ORDERED that the appeal from the orders entered November 15, 2000, and March 26, 2001, and the interlocutory judgment entered March 23, 2001, are dismissed, without costs or disbursements, as they were superseded by the amended interlocutory judgment entered April 2, 2001;  and it is further,

ORDERED that the amended interlocutory judgment entered April 2, 2001, is modified by adding thereto a provision reinstating the third-party complaint of Acceptance Insurance Company against Zurich-American Insurance Group;  as so modified, the amended interlocutory judgment is affirmed, without costs or disbursements, the order entered March 26, 2001, is modified accordingly, and the matter is remitted to the Supreme Court, Westchester County, for further proceedings consistent herewith.

 The Supreme Court correctly determined that Acceptance Insurance Company (hereinafter Acceptance) was obligated to provide the plaintiffs with a defense in the underlying personal injury action, as the allegations in the injured plaintiff's complaint fall within the scope of the risks undertaken by the insurer (see Town of Oyster Bay v. Employers Ins. of Wausau, 269 A.D.2d 387, 388, 702 N.Y.S.2d 630;  Tishman Interiors Corp. v. Fireman's Fund Ins. Co., 236 A.D.2d 385, 386-387, 653 N.Y.S.2d 367;  Dayton Beach Park No. 1 Corp. v. National Union Fire Ins. Co., 175 A.D.2d 854, 855-856, 573 N.Y.S.2d 700).   Since Acceptance breached that duty when it failed to provide a defense to the plaintiffs, it is liable for the defense costs previously incurred by the plaintiffs in defending the action (see Town of Oyster Bay v. Employers Ins. of Wausau, supra).

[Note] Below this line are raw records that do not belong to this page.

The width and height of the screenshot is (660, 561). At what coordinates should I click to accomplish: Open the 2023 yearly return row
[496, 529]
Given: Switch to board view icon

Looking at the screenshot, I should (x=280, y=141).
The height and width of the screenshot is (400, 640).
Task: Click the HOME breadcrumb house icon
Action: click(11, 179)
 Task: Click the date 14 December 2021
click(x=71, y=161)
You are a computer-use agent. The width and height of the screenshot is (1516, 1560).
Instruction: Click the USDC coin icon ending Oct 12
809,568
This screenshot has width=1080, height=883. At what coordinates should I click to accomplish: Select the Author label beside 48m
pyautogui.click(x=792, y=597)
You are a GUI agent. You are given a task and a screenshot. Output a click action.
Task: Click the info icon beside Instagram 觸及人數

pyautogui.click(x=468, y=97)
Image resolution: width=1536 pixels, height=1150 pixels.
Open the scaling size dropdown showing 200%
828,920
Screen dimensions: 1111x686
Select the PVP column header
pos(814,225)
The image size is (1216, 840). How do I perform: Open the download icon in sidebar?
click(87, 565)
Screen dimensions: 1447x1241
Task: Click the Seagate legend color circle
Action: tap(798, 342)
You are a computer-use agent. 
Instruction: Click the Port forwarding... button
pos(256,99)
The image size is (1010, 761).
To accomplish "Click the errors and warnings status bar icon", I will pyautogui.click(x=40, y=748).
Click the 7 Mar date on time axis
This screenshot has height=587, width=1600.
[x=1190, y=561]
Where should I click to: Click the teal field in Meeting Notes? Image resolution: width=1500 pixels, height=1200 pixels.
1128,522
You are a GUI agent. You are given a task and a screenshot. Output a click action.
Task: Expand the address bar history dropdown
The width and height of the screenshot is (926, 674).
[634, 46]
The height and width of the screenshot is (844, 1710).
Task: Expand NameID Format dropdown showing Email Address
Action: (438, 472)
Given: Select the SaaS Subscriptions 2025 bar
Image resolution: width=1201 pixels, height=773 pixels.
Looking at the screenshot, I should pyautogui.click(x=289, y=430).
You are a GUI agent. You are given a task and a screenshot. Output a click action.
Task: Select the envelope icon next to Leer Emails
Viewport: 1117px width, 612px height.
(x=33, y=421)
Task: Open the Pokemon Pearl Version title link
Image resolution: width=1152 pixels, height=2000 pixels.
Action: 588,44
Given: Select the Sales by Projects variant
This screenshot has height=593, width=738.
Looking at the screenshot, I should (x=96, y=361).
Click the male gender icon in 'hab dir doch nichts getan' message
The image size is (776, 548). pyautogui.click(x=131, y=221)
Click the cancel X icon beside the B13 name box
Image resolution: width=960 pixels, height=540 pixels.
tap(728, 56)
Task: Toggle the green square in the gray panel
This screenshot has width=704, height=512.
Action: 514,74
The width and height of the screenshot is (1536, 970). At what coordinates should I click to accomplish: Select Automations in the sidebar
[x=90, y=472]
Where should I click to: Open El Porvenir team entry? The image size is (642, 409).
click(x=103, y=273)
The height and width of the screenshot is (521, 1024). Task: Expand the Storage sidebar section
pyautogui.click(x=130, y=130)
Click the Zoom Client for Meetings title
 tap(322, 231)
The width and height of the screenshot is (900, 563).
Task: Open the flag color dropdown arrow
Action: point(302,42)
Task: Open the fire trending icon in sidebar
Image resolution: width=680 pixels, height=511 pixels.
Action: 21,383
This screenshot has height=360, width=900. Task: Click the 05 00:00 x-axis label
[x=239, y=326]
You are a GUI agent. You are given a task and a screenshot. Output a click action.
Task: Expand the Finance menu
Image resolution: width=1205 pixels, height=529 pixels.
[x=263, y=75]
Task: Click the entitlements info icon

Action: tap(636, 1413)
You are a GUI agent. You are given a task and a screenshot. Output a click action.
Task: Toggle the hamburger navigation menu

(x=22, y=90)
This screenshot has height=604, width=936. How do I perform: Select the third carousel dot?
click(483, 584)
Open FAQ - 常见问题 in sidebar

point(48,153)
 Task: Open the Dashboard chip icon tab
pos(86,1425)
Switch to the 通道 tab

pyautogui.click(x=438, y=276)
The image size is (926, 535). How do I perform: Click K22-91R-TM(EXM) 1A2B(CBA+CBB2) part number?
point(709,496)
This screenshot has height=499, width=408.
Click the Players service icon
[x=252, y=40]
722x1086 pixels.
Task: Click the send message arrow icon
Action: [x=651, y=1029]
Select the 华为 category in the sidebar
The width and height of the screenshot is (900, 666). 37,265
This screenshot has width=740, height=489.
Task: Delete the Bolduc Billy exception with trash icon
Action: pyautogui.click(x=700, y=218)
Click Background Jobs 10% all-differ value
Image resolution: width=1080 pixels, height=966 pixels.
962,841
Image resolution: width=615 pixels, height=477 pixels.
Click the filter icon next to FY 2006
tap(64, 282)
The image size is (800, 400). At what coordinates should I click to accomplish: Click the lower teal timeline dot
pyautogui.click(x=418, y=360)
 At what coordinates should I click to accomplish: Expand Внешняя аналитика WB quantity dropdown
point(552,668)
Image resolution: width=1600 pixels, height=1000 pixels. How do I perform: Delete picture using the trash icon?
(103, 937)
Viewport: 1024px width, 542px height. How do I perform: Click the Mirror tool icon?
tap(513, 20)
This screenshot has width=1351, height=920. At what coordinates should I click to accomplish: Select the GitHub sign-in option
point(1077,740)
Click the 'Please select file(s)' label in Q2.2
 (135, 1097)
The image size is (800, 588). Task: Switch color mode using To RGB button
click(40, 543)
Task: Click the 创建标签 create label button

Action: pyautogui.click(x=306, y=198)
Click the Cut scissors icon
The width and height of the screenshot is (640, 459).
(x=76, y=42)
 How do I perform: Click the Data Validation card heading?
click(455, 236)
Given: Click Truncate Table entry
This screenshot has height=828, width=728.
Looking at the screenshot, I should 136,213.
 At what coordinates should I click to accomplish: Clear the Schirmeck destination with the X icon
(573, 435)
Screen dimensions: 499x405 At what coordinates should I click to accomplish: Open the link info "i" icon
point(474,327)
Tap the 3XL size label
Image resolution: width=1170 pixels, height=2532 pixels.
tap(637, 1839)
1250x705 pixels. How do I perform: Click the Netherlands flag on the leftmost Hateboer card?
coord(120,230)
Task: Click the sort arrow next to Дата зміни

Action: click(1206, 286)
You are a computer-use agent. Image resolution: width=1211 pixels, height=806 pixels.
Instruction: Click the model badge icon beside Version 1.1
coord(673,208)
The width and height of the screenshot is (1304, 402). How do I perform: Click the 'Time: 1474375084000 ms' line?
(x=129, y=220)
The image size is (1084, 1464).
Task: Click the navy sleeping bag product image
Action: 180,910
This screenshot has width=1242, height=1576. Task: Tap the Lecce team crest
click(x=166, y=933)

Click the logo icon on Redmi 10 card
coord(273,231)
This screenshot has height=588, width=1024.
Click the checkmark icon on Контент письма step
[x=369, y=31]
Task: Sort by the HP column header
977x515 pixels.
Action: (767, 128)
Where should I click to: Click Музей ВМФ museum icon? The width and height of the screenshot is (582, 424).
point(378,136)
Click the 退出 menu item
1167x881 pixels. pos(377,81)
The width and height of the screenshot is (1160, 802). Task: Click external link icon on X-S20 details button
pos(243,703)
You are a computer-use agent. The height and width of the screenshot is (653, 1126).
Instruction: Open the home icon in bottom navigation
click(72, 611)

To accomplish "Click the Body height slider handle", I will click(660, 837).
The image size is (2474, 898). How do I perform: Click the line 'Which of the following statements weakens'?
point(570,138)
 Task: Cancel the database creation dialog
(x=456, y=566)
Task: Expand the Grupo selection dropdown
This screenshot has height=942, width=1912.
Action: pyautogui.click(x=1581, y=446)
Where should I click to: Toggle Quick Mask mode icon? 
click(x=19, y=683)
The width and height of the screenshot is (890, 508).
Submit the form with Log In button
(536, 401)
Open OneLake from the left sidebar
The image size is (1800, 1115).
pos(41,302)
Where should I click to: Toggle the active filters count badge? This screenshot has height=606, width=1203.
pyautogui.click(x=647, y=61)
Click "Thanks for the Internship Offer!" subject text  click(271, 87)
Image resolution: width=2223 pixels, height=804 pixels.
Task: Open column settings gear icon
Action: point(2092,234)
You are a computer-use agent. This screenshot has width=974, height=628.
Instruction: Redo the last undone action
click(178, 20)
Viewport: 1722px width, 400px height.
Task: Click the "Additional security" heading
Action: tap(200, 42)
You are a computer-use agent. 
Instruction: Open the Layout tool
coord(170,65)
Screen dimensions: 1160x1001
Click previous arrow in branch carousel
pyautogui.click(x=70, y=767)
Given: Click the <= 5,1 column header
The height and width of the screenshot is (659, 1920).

 The court also correctly determined that resolution of the issue of indemnification must await findings of fact.   Both the plaintiffs in their motion and Acceptance in its cross motion failed to establish entitlement to judgment as a matter of law, thereby precluding summary judgment (see Winegrad v. New York Univ. Med. Center, 64 N.Y.2d 851, 853, 487 N.Y.S.2d 316, 476 N.E.2d 642).   Their submissions raised issues of fact concerning whether or not the work being performed by the injured plaintiff at the time of the accident was within the “operations” of Acceptance's insured, thereby triggering the additional insured endorsement contained in the policy issued by Acceptance.   As noted by the Supreme Court, if it is subsequently determined that the injured plaintiff's accident did not in fact occur within the insured's “operations,” then Acceptance would not be obligated to indemnify the plaintiffs (see Town of Oyster Bay v. Employers Ins. of Wausau, supra, at 389, 702 N.Y.S.2d 630).

 However, the Supreme Court erred in deeming Acceptance's third-party complaint against the plaintiffs' insurer a nullity because the main action was finally determined by its order entered November 15, 2000.   As discussed above, that order and the subsequent amended judgment entered upon it left the issue of indemnification unresolved.   Therefore, the declaratory judgment action was still “pending,” and the third-party complaint could properly be commenced (see CPLR 1007).   Acceptance's third-party complaint is reinstated, and the matter is remitted to the Supreme Court, Westchester County, for further proceedings.

The remaining contentions of Acceptance are without merit.